Here, in what is billed as the largest student-run philanthropy in the world, Penn State students raised more than $9.5 million for childhood cancer research. Their annual 46-hour dance marathon known as THON (a loose acronym from a long title) smashed the previous record by more than 20% despite a sagging economy. Since 1973, Penn State students have raised more than $78 million for university research. This year, an estimated 15,000 students participated.

This is a model of problem-solving by the generation of 75 million Millennials, born from 1982-2003. They are the great collaborators. They also are optimists, perhaps beyond reason, given that the $14 trillion federal debt and the structural deficits from the entitlements of preceding generations will fall on them throughout their earning years.

But the Penn State students, of whom my youngest son is one, take pride in attacking a problem collectively. THON happens mostly outside the student government and with minimal university administration involvement. The chairman this year, 22-year-old business major Kirsten Kelly, spent an extra year in college and put off finding a job to oversee the event.

"This is the definition of teamwork," Kelly said.

As they were dancing for cancer research in Happy Valley, tens of thousands of their parents' generation came to an angry, protect-my-turf stalemate in Madison, where the state capital has been besieged by a battle over Wisconsin's $3.6 billion budget deficit.

Wisconsin's new Republican governor, Scott Walker, wants to reduce benefits and strip state workers of collective bargaining, steps he says are necessary to ensure the state's long-term fiscal survival. Union members and liberal activists from around the country, declaring this the opening front of a national assault on their movement, have swarmed to frigid Madison. Angry Democratic legislators skipped the state to deny Walker a vote, and potential layoffs loom.

Similar showdowns have hit Indiana and Ohio, and could spill into other states. In the midst of this fiscal turmoil, President Obama threw gasoline on flickering culture fires by reversing his position on gay marriage, and directing his Justice Department to stop defending the 1996 Defense of Marriage Act, signed into law by fellow Democrat Bill Clinton.

But Kelly said that students on her campus were hardly paying attention to these larger-world tangles, that they were focused on what they could affect at home. Social researchers say Millennials are more actively engaged in taking on problems than any generation of emerging adults since their World War II era great-grandparents. It portends a vastly different body politic as this largest generation in American history gets older.

As a group, Millennials believe more in government than their elders, but as an instrument of compromise, not confrontation, said Neil Howe, one of the nation's top experts on generations.

"This is a generation that absolutely believes that it is very important that people get together and form a consensus and workable plan, and proceed together and get it done," Howe said. "There is a special distaste among the Millennials for the Boomer culture war stuff."

"This coming generation has a lot less tolerance for the kind of politics that is excessively polarized," agreed Elaine Kamarck, a Harvard University political scientist and close adviser to Clinton in the 1990s. "So the political party that wants to win in the future ... will have to begin to act differently, along more collaborative lines."

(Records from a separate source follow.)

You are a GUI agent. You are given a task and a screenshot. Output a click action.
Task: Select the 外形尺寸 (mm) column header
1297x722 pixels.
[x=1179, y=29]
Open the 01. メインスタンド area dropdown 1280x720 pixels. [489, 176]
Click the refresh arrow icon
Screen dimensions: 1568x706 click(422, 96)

Cynics might argue that the partisanship wracking their parents' generation will be unavoidable when Millennials move through adulthood. But another former Clinton adviser, Bill Galston, who collaborated with Kamarck on a study of political moderates, said the political experiences of people in their 20s stick with them for the rest of their lives. Already, those from 18-29 are more likely to define themselves as moderates than any other age group, he said.

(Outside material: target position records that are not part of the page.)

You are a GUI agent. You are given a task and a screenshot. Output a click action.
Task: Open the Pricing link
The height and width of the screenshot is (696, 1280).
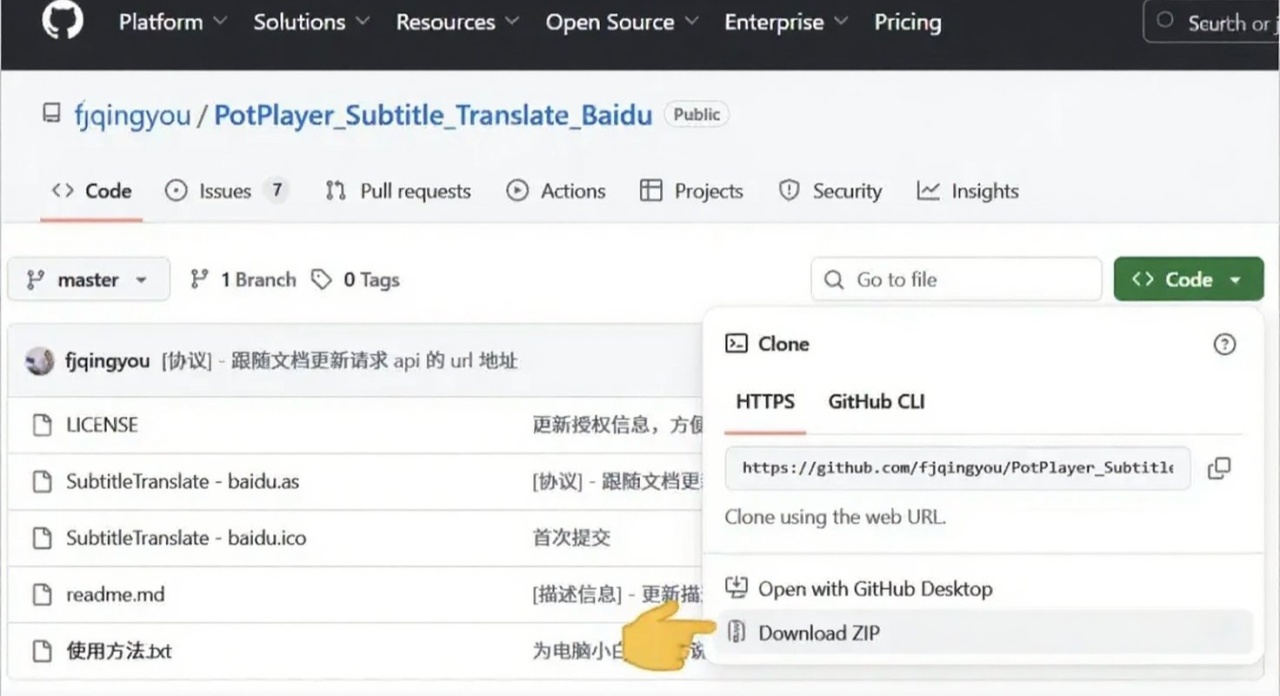point(907,22)
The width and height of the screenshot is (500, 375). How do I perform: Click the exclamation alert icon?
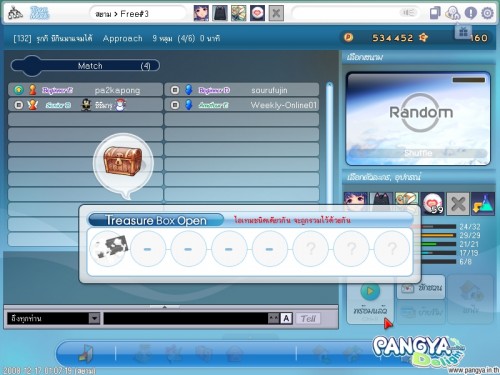[x=470, y=13]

"If you were in your 20s during the Great Depression, despite things that happened to you the next 50 years, that's where you were politically," Galston said, referring to the New Deal. "What happens in the first three votes the Millennials cast is really important to the next 50 years."

Kelly is coming of age in an America that has been at war in Afghanistan for almost half her life. Her government's debt has exploded over her lifetime, and the globe is struggling to come out of its worst economic slump since the Depression. Now, in a weary aftermath of a year's effort on others' behalf, she needs to go find a job.